Please resume the article about India's 2026 census below, continuing it after its final sentence.

Passage provided START

India launched the first phase of its long-delayed national census on April 1, 2026, setting in motion what is being described as the world’s largest population count, an exercise that carries significant weight for global economic planning, development policy and investment strategy given the country’s scale and rapid growth trajectory.
The census, delayed by five years, will deploy about 3.3 million officials to collect information on more than a billion people, covering everything from household composition and access to basic amenities to marital status and mobile phone ownership. Originally scheduled for 2021, it was delayed by the Covid-19 pandemic and national elections.
India’s Registrar General and Census Commissioner, Mritunjay Kumar Narayan, confirmed that the exercise will be the country’s 16th census overall and its eighth since independence, and that it will be conducted entirely through digital means for the first time, with enumerators collecting and submitting data through mobile applications.
In another first, citizens will be able to self-enumerate through a secure online portal available in 16 languages, generating a unique Self-Enumeration Identity (ID) that enumerators will verify during door-to-door visits.
The exercise is structured in two phases. The first phase, running from April to September 2026, will focus on house listing and housing conditions, collecting data on living arrangements, access to amenities and household assets. The second phase, scheduled for February 2027, will capture population enumeration data including demographic, socioeconomic, educational, migration and fertility information.
Caste enumeration will take place in the second phase, marking the first time national caste data has been collected since 1931. That element has generated significant political discussion because caste data in India are deeply tied to public policy, affirmative action, welfare distribution and electoral representation.

Passage provided END
Input data START

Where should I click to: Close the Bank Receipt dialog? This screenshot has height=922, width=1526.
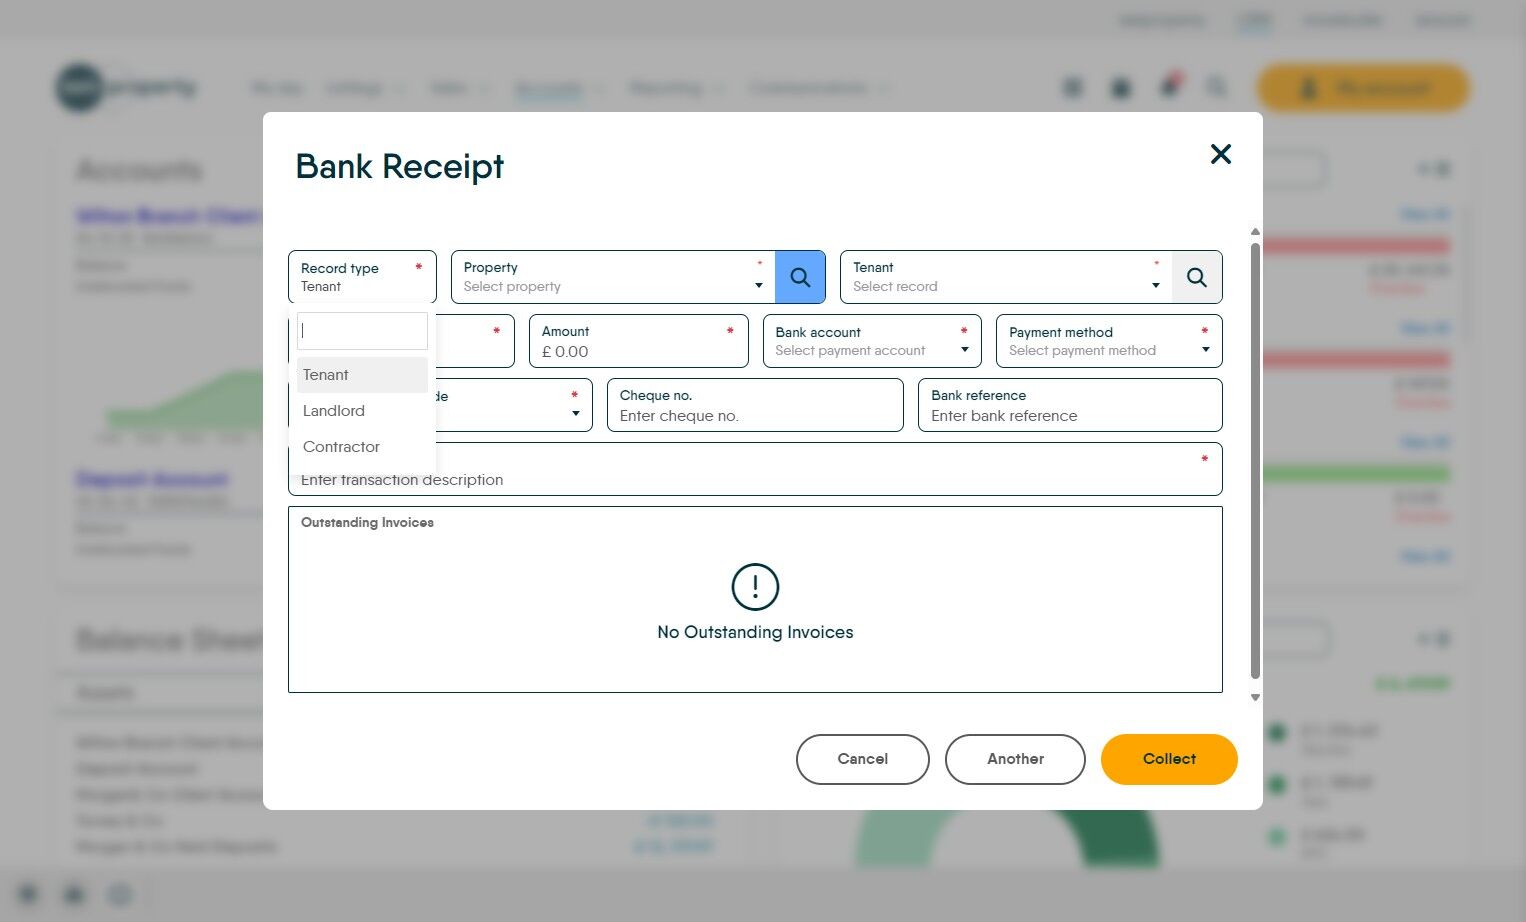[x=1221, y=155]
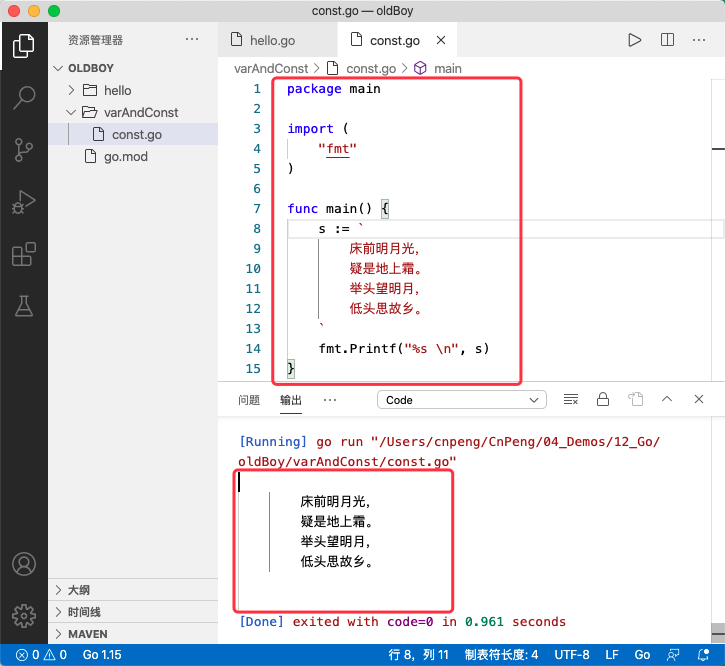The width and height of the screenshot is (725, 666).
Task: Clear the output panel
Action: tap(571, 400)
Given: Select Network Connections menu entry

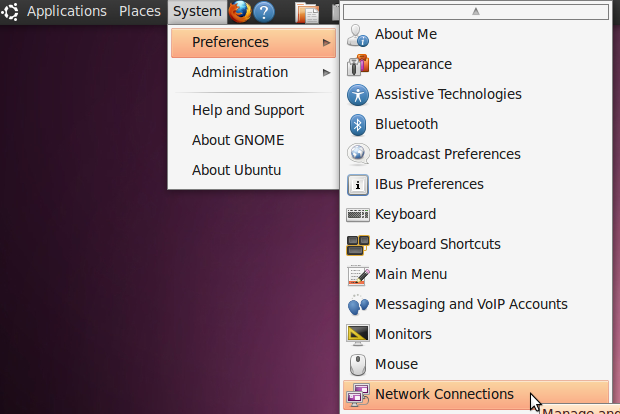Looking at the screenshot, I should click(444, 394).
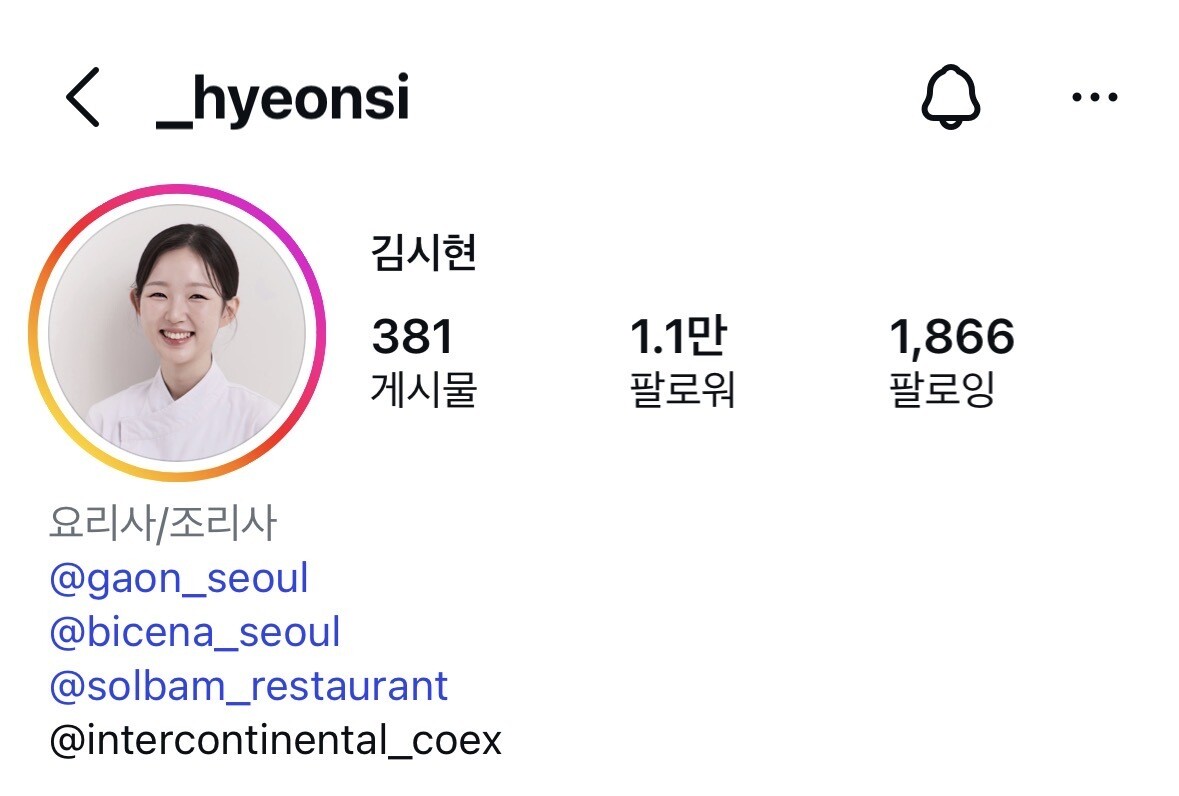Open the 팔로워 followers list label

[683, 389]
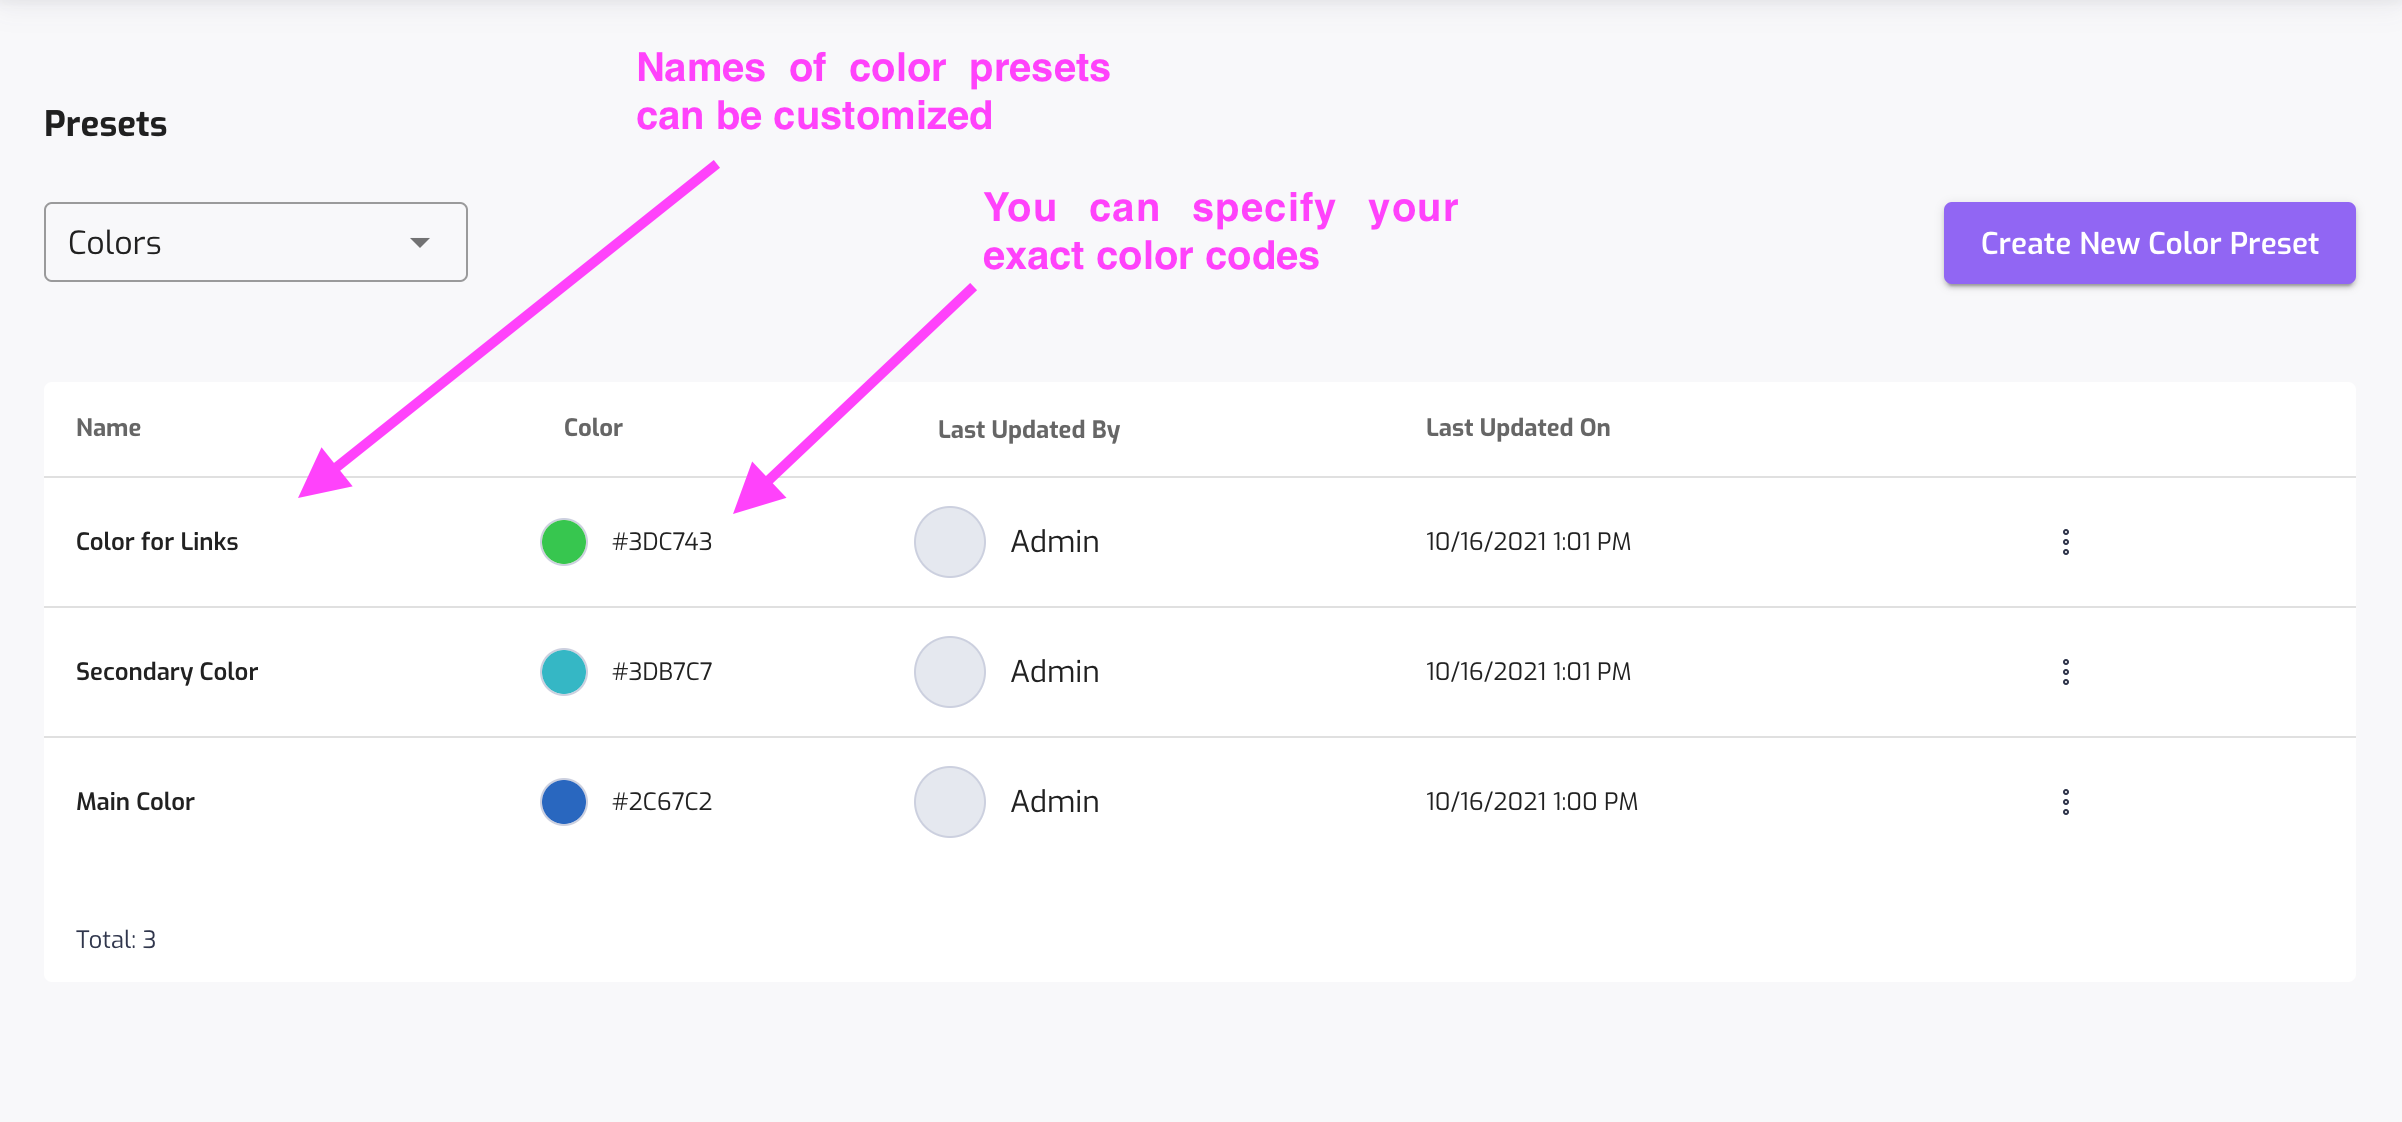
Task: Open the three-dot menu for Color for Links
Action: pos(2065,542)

Input data END

> **Task response**
The government has approved a budget of 11,718.24 crore Indian rupees for the full exercise. It will cover 36 states and union territories, more than 7,000 sub-districts, 5,128 statutory towns and approximately 640,000 villages.
The significance of the count extends well beyond domestic administration. Economists and development experts note that with the last census conducted in 2011, India has been operating national social programmes, infrastructure investment plans and poverty assessments on data that no longer reflects the country’s current demographic and economic reality. Ashwini Deshpande, an economist at Ashoka University, said that since the census serves as the sampling frame for all large-scale surveys, an outdated census introduces systematic errors into data that policymakers, researchers and planners depend on, which is not a minor technical inconvenience.
Updated figures will also carry weight for international institutions and investors assessing India’s consumer market depth, labour force structure, urbanisation pace and social infrastructure needs across one of the world’s fastest-growing major economies.